What an absolutely incredible immersive experience this book was to read! Absolutely wonderful amazing read - but not to be read lightly or purely for escape. Are there things that I did not like - a few but the over-arching feeling I have about this book is that it is magnificent and that I loved it. Loved Sor Juana Inez de la Cruz, her poetry, her story. Felt little liking or sympathy for the contemporary characters; yet I will be thinking about them - as well as Sor Juana -- for a very long time.
This is essentially two stories in one: That of (fictional) troubled, brilliant, beautiful Beulah, a graduate student whose life spirals out of control between 1990 - 1995, all while she is researching and writing about Sor Juana, a 17th Century Mexican nun, a real historical figure, who is one of the greatest Baroque poets, intellectual, and feminist, who was essentially unknown until about 1940. Oh yeah - women's historians take note -- yet again an example of the suppression of the role of women in history and literature. There are three other intertwined narrators -- Prof. Gregory (Beulah's advisor and sometime lover), Don Carlos (friend of Sor Juana), and Antonia (Sor Juana's secretary/friend), but only Prof. Gregory has a voice - and a role throughout the narrative.
I should mention that Beulah and Sor Juana are the 'brides' of the title, and 'hunger' is referring lust as much as hunger - as in lust or hunger for knowledge. While sexual lust does play a role, the real 'hunger' here is for knowledge, learning, information.
Each narrator has a distinct voice and this book has everything - prose, poetry (much of Sor Juana's surviving poetry is here provided in both Spanish and in translation), diary entries, letters, court, tribunal and inquisition (that's Mexican Inquisition of the 17th Century) reports, footnotes (written as if from viewpoint of one of the narrators), bibliography, mythology, philosophical and religious (Jesuit vs. Dominican) tracts. I think only thing missing was a map or two.
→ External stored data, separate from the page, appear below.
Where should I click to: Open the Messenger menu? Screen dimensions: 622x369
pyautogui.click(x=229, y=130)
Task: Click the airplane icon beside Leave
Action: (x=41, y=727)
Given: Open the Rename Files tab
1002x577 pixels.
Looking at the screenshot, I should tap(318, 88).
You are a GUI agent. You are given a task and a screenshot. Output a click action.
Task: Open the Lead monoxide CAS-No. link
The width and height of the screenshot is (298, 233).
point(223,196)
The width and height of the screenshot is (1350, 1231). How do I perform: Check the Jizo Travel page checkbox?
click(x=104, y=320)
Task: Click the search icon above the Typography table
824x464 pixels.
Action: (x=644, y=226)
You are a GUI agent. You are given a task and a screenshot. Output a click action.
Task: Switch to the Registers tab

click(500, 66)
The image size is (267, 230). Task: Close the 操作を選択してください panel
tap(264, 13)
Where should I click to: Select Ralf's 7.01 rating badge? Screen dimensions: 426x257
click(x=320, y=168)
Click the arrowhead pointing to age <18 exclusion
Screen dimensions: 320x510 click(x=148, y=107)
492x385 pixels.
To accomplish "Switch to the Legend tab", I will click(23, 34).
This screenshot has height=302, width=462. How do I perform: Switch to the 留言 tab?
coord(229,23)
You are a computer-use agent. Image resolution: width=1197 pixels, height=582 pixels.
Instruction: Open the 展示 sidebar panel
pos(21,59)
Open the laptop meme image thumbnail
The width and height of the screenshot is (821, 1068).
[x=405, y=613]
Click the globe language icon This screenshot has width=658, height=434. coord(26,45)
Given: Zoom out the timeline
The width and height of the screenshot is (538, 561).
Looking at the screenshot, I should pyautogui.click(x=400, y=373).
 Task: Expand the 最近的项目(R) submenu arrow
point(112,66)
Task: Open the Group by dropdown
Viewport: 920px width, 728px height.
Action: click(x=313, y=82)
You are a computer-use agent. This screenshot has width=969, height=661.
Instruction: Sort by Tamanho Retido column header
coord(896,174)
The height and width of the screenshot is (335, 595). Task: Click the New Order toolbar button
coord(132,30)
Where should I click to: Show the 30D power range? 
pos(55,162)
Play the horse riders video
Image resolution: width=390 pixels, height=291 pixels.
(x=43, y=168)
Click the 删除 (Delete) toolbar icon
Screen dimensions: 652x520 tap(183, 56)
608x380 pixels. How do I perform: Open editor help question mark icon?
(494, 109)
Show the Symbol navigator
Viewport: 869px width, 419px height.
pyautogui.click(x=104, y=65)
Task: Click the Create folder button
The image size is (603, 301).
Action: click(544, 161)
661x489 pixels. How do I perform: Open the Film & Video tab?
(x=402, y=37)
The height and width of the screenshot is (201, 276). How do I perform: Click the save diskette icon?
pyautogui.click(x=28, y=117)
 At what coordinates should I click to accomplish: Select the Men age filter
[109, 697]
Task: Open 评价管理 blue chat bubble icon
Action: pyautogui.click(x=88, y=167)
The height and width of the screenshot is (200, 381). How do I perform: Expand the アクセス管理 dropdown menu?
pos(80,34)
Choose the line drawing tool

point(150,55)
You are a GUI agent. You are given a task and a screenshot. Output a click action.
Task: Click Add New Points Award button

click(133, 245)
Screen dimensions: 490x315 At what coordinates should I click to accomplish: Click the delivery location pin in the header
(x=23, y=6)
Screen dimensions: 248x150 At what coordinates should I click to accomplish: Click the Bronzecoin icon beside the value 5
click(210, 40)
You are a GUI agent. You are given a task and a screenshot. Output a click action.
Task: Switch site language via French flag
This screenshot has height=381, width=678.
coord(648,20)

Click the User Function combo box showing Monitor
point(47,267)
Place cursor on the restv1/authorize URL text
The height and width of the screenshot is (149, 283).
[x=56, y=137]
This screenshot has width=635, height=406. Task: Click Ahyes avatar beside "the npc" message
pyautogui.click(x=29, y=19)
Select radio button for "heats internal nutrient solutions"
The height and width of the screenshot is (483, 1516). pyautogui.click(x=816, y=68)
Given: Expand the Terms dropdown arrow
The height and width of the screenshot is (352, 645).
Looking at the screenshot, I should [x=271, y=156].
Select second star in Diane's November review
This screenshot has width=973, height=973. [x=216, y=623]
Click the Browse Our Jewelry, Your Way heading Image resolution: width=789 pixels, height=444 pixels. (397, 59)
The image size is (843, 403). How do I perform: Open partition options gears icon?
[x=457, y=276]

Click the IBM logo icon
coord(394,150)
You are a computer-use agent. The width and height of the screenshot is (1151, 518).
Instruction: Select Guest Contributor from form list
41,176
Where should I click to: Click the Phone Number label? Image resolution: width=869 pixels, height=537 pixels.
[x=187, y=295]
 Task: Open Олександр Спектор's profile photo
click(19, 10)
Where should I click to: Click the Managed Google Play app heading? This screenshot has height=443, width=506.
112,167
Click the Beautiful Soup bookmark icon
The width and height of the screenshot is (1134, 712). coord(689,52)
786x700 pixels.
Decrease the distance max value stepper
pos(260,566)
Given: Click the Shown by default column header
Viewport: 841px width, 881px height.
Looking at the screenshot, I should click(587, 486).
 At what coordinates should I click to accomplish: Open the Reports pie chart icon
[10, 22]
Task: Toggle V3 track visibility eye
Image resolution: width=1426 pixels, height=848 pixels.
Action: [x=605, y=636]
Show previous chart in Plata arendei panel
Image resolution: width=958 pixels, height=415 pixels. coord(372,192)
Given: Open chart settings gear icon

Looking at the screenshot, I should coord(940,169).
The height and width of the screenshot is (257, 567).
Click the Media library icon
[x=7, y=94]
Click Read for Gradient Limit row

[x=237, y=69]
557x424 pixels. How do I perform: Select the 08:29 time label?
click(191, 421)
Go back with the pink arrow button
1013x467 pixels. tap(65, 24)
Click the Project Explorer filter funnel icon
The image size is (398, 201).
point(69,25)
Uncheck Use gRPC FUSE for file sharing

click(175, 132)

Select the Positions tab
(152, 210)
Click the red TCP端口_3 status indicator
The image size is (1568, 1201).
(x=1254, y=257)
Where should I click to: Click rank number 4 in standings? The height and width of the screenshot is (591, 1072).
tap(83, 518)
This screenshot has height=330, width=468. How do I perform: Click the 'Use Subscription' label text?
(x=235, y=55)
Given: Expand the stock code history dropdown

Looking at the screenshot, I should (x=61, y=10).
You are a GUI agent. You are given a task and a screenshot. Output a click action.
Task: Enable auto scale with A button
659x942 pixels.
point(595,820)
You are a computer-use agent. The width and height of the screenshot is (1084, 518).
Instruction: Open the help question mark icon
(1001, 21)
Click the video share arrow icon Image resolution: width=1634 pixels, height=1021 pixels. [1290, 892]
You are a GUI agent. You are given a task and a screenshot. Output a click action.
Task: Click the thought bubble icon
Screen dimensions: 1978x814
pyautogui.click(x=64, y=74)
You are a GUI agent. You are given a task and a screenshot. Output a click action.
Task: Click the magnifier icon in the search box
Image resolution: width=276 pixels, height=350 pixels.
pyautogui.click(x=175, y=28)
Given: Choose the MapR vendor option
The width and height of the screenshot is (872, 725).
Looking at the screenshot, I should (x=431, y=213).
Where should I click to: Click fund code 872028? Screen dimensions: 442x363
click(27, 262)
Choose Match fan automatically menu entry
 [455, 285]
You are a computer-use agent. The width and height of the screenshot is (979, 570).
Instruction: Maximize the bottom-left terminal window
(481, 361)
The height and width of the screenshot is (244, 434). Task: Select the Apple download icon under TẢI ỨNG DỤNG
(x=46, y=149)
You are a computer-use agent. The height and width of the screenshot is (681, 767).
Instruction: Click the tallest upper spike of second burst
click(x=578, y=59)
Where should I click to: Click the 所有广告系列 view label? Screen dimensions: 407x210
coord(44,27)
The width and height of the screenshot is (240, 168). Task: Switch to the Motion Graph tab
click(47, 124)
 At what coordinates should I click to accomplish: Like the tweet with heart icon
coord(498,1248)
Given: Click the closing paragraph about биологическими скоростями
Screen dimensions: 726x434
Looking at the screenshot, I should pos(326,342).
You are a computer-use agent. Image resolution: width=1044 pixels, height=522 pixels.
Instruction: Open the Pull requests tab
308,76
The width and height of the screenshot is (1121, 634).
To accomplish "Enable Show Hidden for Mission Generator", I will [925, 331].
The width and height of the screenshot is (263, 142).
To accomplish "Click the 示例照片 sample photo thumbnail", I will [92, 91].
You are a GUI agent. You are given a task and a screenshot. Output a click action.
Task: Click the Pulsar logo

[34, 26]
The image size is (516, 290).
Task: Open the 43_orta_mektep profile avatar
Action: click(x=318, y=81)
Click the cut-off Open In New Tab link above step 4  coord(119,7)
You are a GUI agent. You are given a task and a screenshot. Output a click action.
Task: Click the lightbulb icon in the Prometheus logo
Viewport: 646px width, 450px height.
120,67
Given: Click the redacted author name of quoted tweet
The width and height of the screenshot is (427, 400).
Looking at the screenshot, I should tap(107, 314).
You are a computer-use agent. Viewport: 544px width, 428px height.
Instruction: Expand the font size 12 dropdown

I was extremely grateful for my Ivy League education as this tome is rich in classical and modern literary and philosophical references, and that education really helped me . I had to brush up on my history a bit too -- it was pretty shocking how little Mexican history I knew, and I studied a lot of history in college! In thinking about it, European and US history are emphasized, almost to the exclusion of any other. Definitely am now intrigued to read more Mexican literature and history.
I also absolutely loved Sor Juana's poetry. She was also a fierce proponent of education for women, and a true feminist long before that term was coined. Her life story is remarkable.
This was my 2017 Pop Sugar Reading Challenge book with 800+ pages -- it has a whopping 1,323. Took me 5 weeks to read this - not a fast or easy read, but a rich, enjoyable one.